### EXERCISE REQUIREMENTS:
Restate the entries below word for word, leaving nothing out.

### SUPPLIED RECORDS:
Start of Block

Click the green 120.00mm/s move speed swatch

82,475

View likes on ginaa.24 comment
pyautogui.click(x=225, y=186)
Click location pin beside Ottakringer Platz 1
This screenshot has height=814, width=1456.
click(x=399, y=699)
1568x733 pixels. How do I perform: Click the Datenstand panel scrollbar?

End of Block

### RESPONSE TO THE EXERCISE:
Click the green 120.00mm/s move speed swatch

82,475

View likes on ginaa.24 comment
pyautogui.click(x=225, y=186)
Click location pin beside Ottakringer Platz 1
This screenshot has height=814, width=1456.
click(x=399, y=699)
1568x733 pixels. How do I perform: Click the Datenstand panel scrollbar?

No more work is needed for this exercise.